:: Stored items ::
┄┄┄┄┄┄┄┄┄┄

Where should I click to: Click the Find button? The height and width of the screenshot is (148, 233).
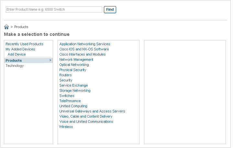[x=110, y=10]
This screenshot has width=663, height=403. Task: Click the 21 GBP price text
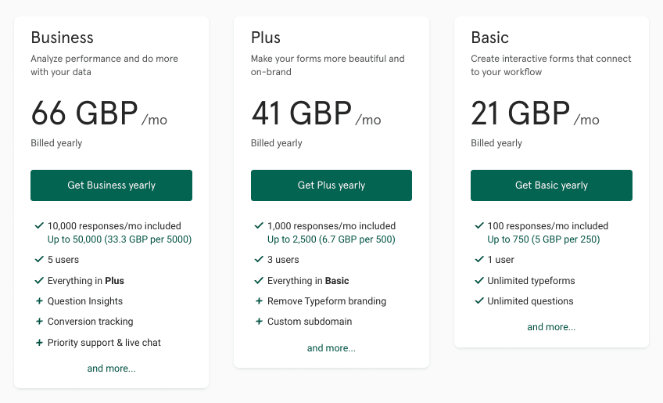pos(520,113)
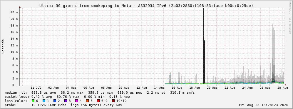Image resolution: width=293 pixels, height=109 pixels.
Task: Click the RRDTOOL / TOBI OETIKER watermark
Action: tap(290, 20)
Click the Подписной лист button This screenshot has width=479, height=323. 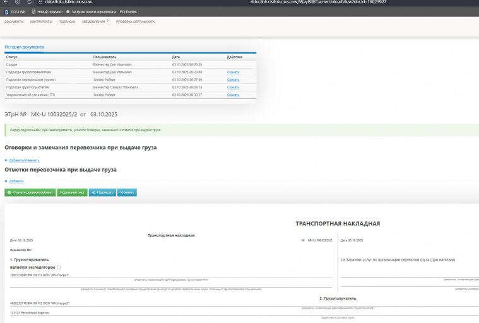(72, 192)
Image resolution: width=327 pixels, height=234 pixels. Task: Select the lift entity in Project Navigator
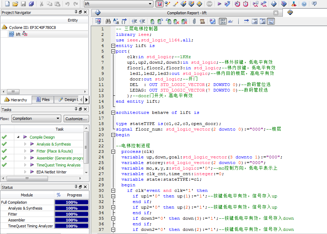(18, 34)
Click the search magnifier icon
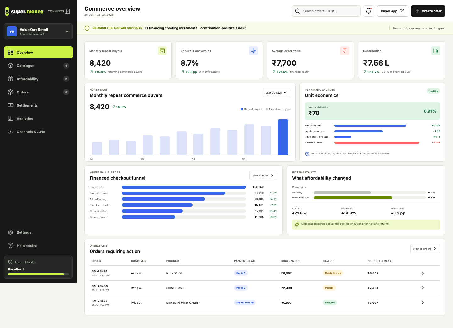This screenshot has width=453, height=328. (298, 11)
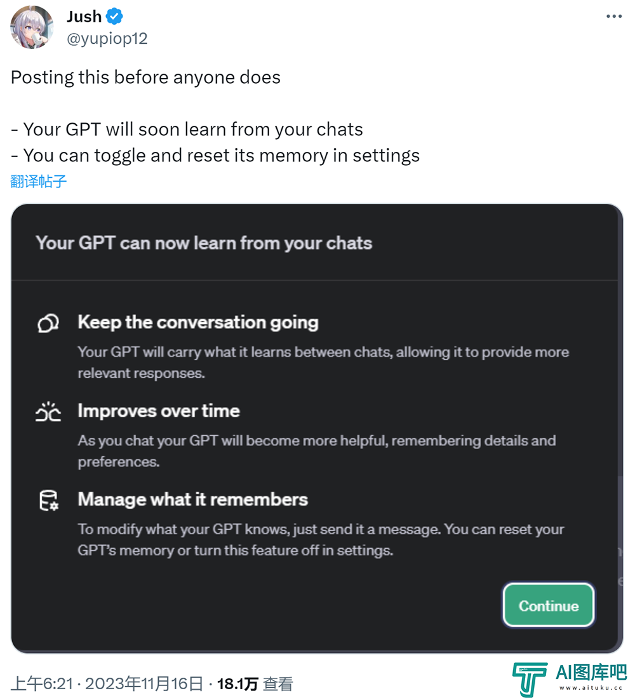635x700 pixels.
Task: Click the 翻译帖子 translate post link
Action: coord(38,181)
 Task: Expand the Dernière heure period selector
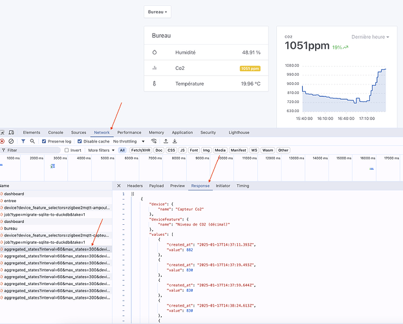pos(370,37)
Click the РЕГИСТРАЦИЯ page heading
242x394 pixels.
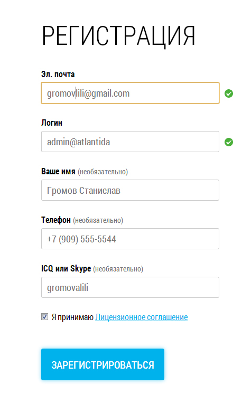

┄┄┄┄┄┄┄┄┄┄

:: What the exercise asks ::
Leaving the pictures aside, copy exactly and only the lines from the one holding "Task: Expand the" through the final line of the data, both ends kept.

:: Result ::
 Task: Expand the Dernière heure period selector
pos(370,37)
Click the РЕГИСТРАЦИЯ page heading
242x394 pixels.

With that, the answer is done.